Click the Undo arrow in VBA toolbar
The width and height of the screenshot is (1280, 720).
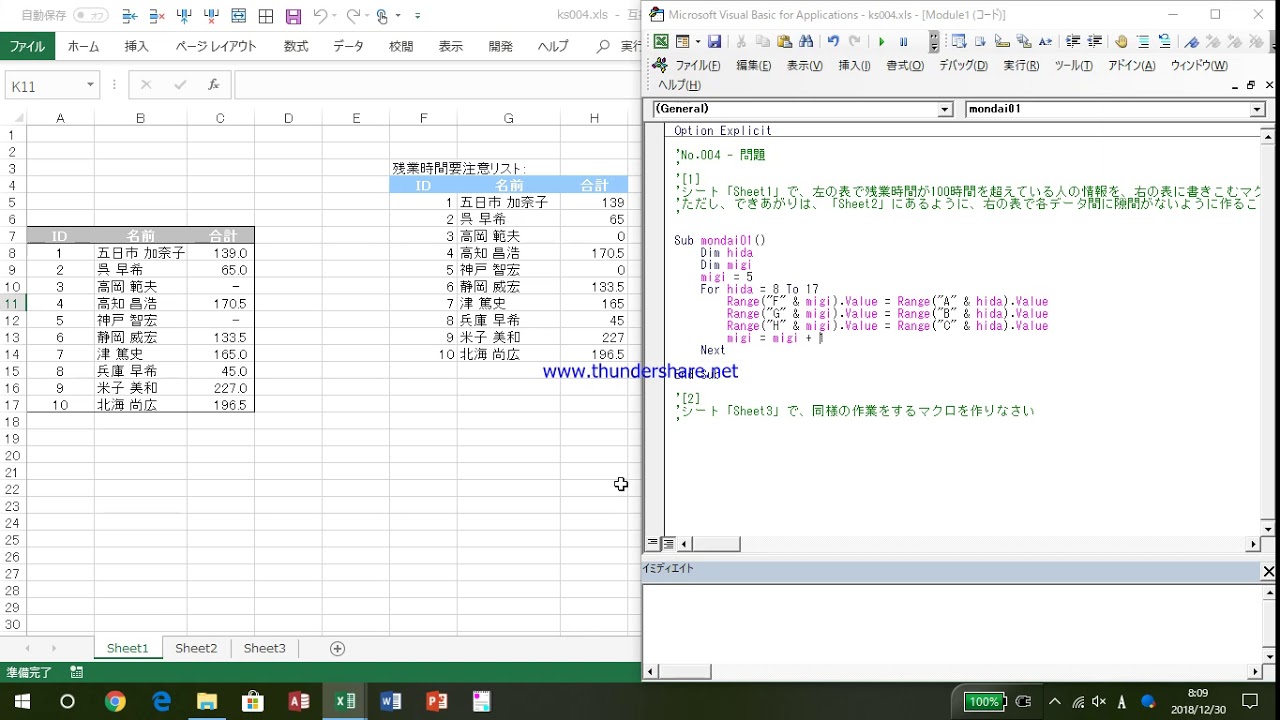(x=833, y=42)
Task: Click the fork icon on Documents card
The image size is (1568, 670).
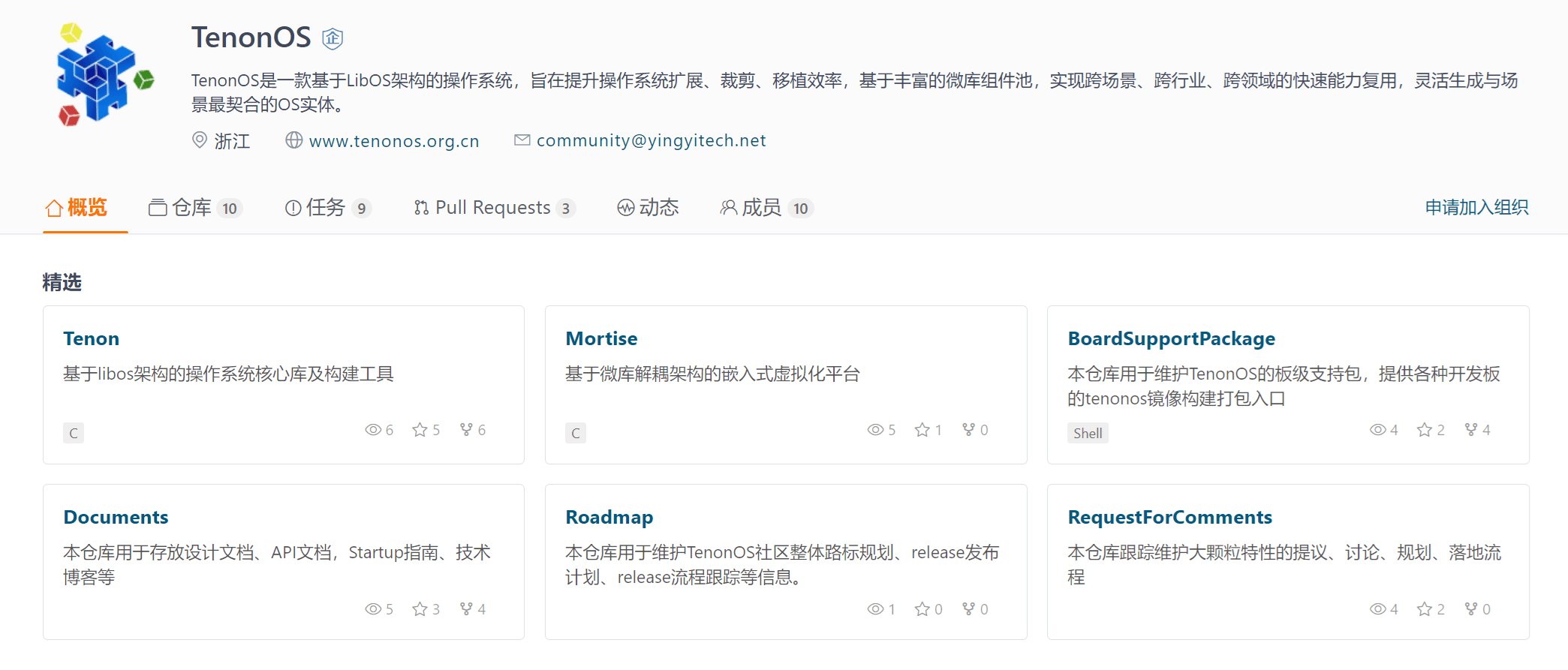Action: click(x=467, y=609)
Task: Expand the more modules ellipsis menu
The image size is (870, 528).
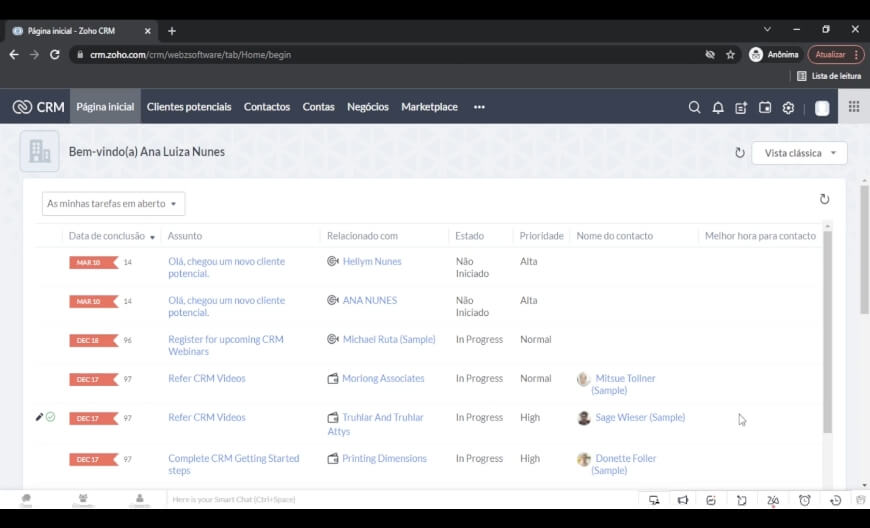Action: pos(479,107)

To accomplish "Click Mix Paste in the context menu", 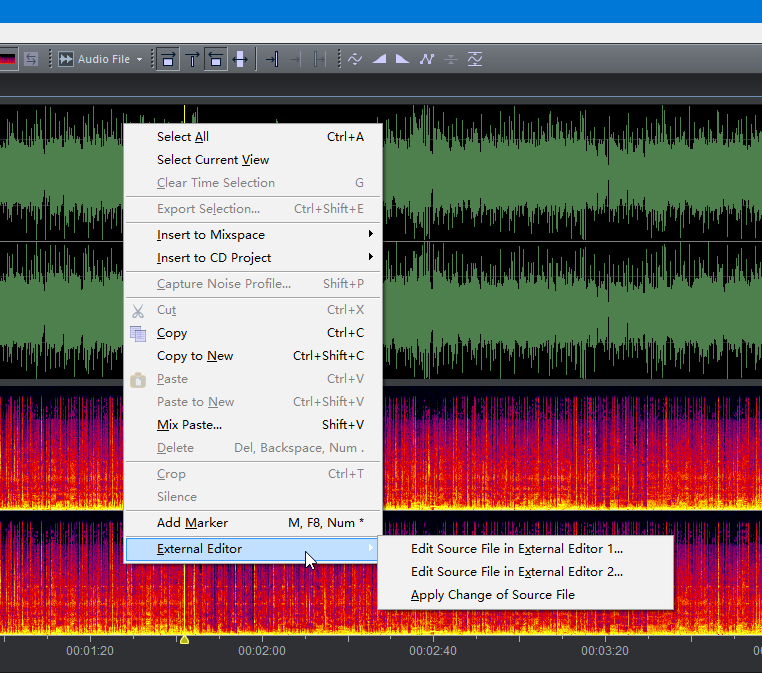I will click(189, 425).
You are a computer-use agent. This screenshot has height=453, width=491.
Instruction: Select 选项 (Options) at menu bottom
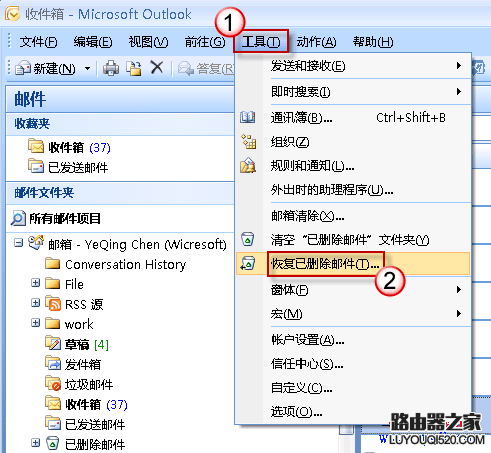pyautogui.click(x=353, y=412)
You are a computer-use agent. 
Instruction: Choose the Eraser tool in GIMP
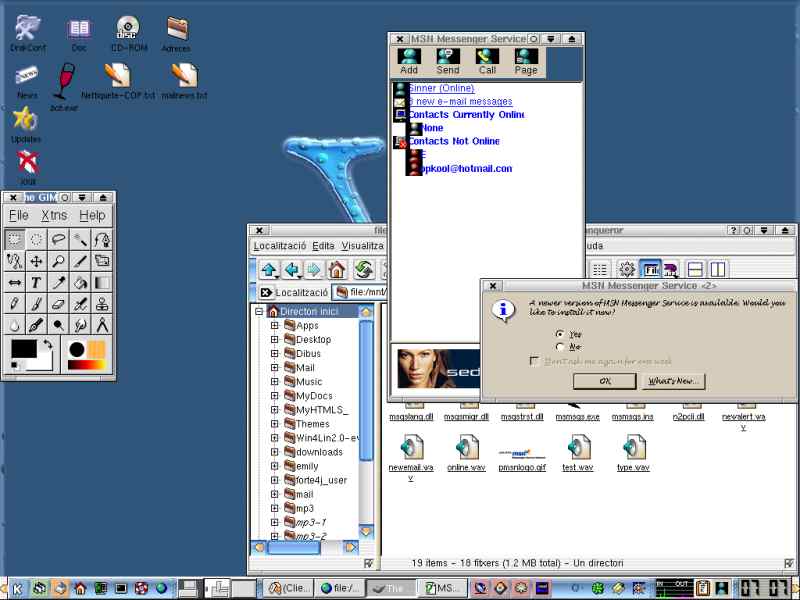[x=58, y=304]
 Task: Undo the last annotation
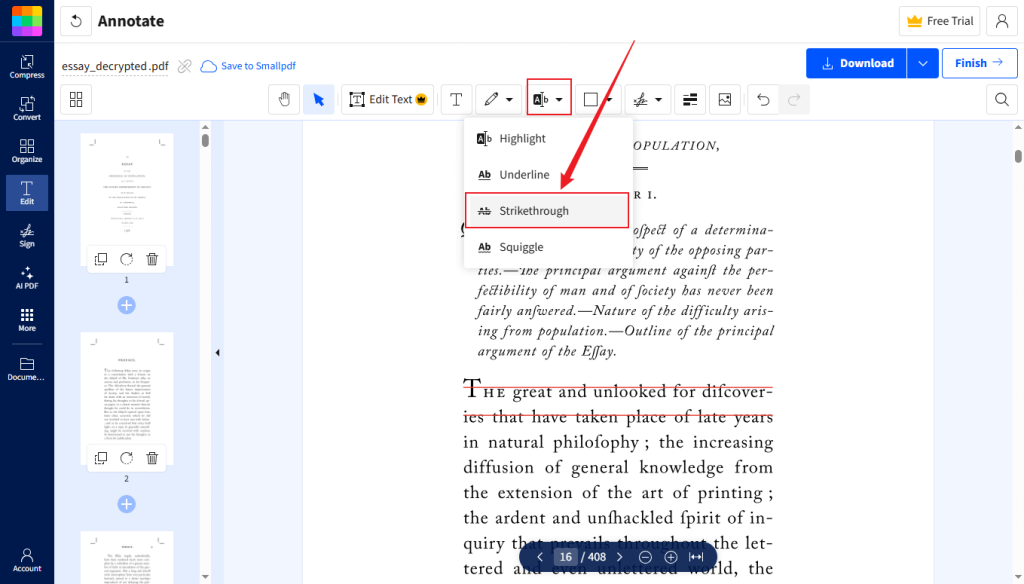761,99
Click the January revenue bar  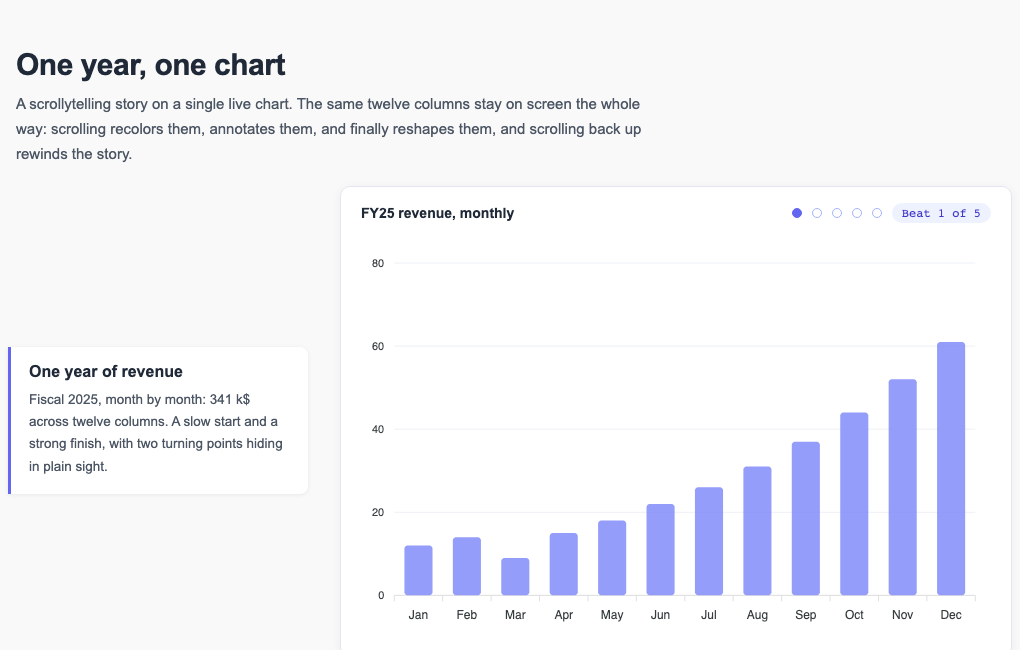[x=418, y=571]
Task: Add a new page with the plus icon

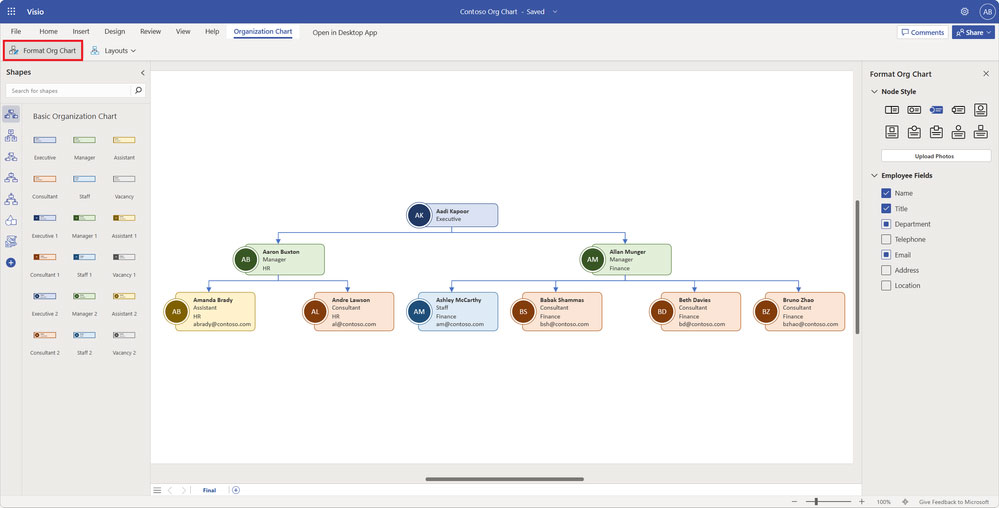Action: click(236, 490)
^^^^
**ACTIVITY**. Please print the lines exactly, from the top of the material through the line with "Task: Expand the more modules ellipsis menu", and omit the pictures.

**FINAL ANSWER**.
Click the Undo arrow in VBA toolbar
The width and height of the screenshot is (1280, 720).
(x=833, y=42)
Task: Click the fork icon on Documents card
The image size is (1568, 670).
Action: click(x=467, y=609)
Task: Expand the more modules ellipsis menu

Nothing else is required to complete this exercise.